I'm planning a trip within the next 10 months so really just looking for a study method that works, and maybe a critique of my own methods. I currently listen to 2 sometimes 3lessons of FSI per day, 1 on the way to work and 1 to 2 on the way home. I'm trying not to use the PDF's. Ive calculated i should finish it by October or so.

Thanks for any advice/tips in advance.

A

Link to comment
Share on other sites

Anticks, we have taken the same route although Im just ahead of you. Im right now finishing module 7. I also would like to hear from people that finished FSI and how they continued.

I believe FSI is a great study method but a little dry. Some people have raised concerns about FSI being too old and contain outdated words and phrases. I think this is a very small problem. Watching a TV serie from the 70s in your native language will tell you that the differences are very small. I dont believe Chinese has developed faster than for example English.

When I was at module 3, I started to use a Skype tutor. That was tough in the beginning but after 15 lessons with my teacher, it paid of and I could really benefit from the conversation practice when I visited China for a one week trip. I managed to have a few half-hour conversations with Chinese people with no knowledge of English. Both of us had to struggle but we understood each other. I really recommend to start to use a tutor if you plan to visit China, otherwise there is no hurry to start speaking.

Starting module 7 was like hitting a small Chinese wall, I thought earlier FSI lessons talked in full speed but I guess I was wrong. Before module 7, I finished one lesson every other day. With module 7, it took me almost one week (I study between 1-2 hours each day). Finishing module 7 took me two months but I must add I also started to learn characters during this time.

When I have finished FSI, I will use the material at http://www.laits.utexas.edu/orkelm/chinese/

Also I will start using Chinese TV series and movies. I guess I will hit the next wall by then...

Link to comment
Share on other sites

Thanks for the reply. Thats an interesting link that i will add to my favourites too :)

How does the skype tutor work? Is it a tutor you actually pay or more of a language exchange thing? How did they benefit you were FSI did not? or was it mainly the conversation practise?

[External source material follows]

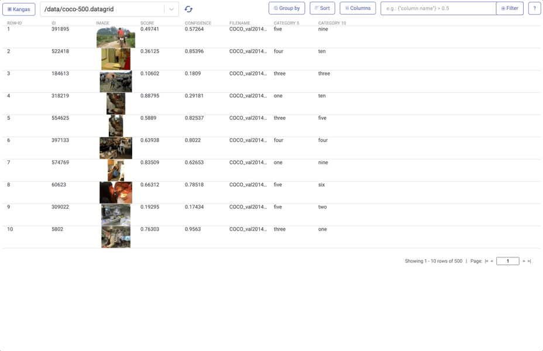Click the SCORE column header
Screen dimensions: 543x351
click(147, 23)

Im just bowling through FSI lessons the same way i did with Pimsleur. If i have 80% of it im moving on and its working ok so far. Haven't had to repeat any yet apart from when i miss a week of study and take a few steps back. I also just got the truant flashcards that i will work on for vocab. Really is a huge intimidating stack of paper once you cut them all down lol :lol::roll:

Are you able to confirm whether FSI is infact 2500 words? If you're on Module 7 you must know more or less 1000 now do you think?

Link to comment
Share on other sites

I found an add in swedish Craigslist about a Chinese tutor (living in Sweden). I paid about 7 US$/session. I also had a trail lesson with a Chinese tutor situated in China. The sound quality wasnt too good and I believe its very important.

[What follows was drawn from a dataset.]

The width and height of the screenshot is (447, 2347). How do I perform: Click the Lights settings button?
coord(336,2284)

In FSI, there is a lot of communication excercises in the pdf-files. I found that having a live conversation is very useful since the brain needs to work on full speed and you have to force yourself to speak. I think that the smart guys that created FSI Chinese also had the same opinion. An other good thing about talking live is that you will quickly found out your biggest problem: lack of vocabulary. And you will also feel a strong motivation to do something about it. I have ignored grammar, I learn that from the dialogs.

Im pretty sure FSI contains 2500 words. I made a simple check with a dictionary and I calculated that I know about 2000 words, it can be less. That comes from Pimsleur and FSI.

I dont understand why you dont use the pdfs. They are a small gold mine.

Link to comment
Share on other sites

Thanks guys!

Acutally it's because i only listen while driving and ive been ok through modules 1 and 2 without the PDF's. 1 and 2 after all 3 pimsleurs isnt too much of a stretch to listen to the same way.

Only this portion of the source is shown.